Wikipedia is the instantiation of the building of the knowledge commons. Why didn’t it come out of a university?

I think it’s an important question. It bothers me a lot that Wikipedia didn’t come out of a University. Academics make a big song and dance about their role in advancing human knowledge, yet they’ve played only a bit part in developing one of the most important tools for the advancement of human knowledge built in my lifetime.

Anyway, here’s my response to the question, excerpted from a draft of the first chapter of my book:

Given that Wikipedia’s stated vision is to give “every single person in the world free access to the sum of all human knowledge”, you might guess it was started by scientists eager to collect all of human knowledge into a single source. In fact, in the early days very few professional scientists were involved. To contribute would arouse suspicions from your colleagues that you were wasting time that could be spent on more “useful” things, like teaching, or writing papers and grants. Even today, contributing to Wikipedia is regarded as a low-value activity by most professional scientists.

Some scientists reading this will object that contributing to Wikipedia isn’t really science. And that’s certainly true if you take a narrow view of what science is, if you believe it’s about doing research in the ivory tower, and publishing in specialized scientific journals. However, if you take a broader view of what science is, if you believe that it’s about discovering how the world works, and sharing that understanding with the rest of humanity, then the lack of early scientific support for Wikipedia looks like an opportunity lost.

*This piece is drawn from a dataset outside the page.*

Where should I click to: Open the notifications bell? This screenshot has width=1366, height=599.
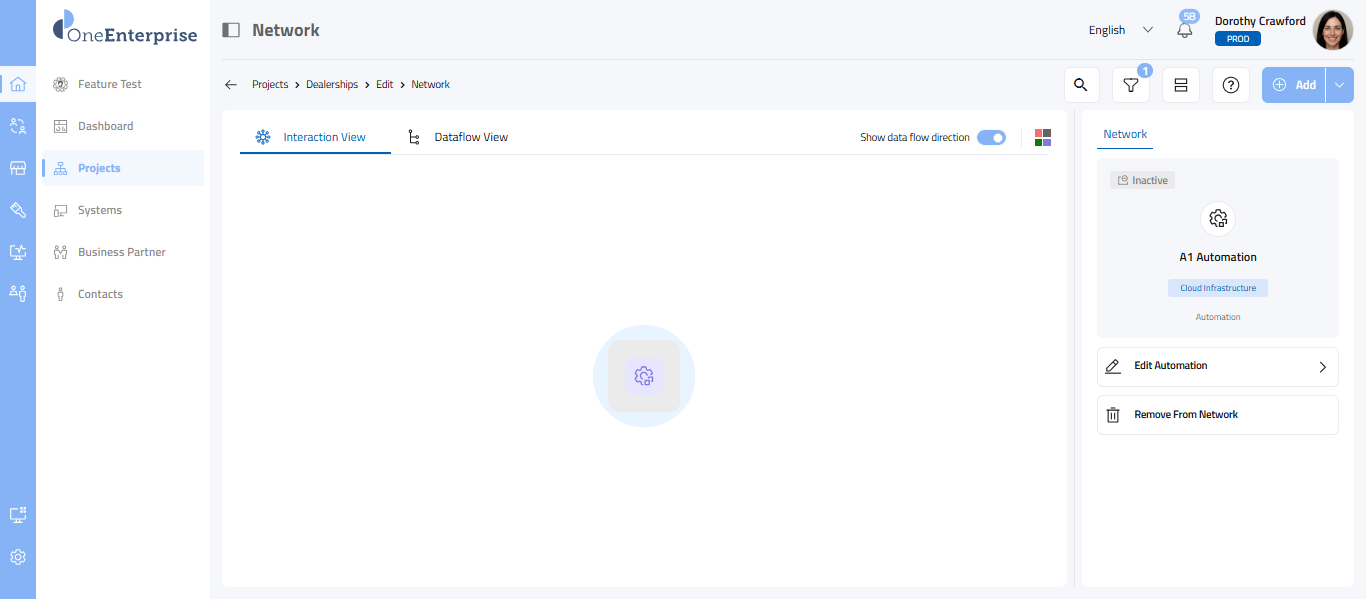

[…] It’s not that scientists disapprove of Wikipedia; indeed, many find it an incredibly valuable resource, not as the final word on a topic, but rather as a starting point and reference work. It’s that within the culture of science there are no incentives to contribute to Wikipedia, and so contributing is a low-status and therefore low-priority activity.

It’s important to appreciate how astonishing this state of affairs is. Wikipedia is one of the most important intellectual innovations of our time. It or its descendants may one day rank alongside innovations such as the Great Library of Alexandria or the US Library of Congress. Yet scientists, supposedly the fount of innovation in our society, not only played virtually no role in setting up Wikipedia, contribution was actually actively discouraged within the scientific community. The early stages of development were instead due to an ad hoc group of people, most from outside science; founder Jimmy Wales had a background in finance and as a web developer for an “erotic search engine”, not science. Nowadays, Wikipedia’s success has to a limited extent legitimized contribution within the scientific community, but the lack of early involvement by scientists is still remarkable.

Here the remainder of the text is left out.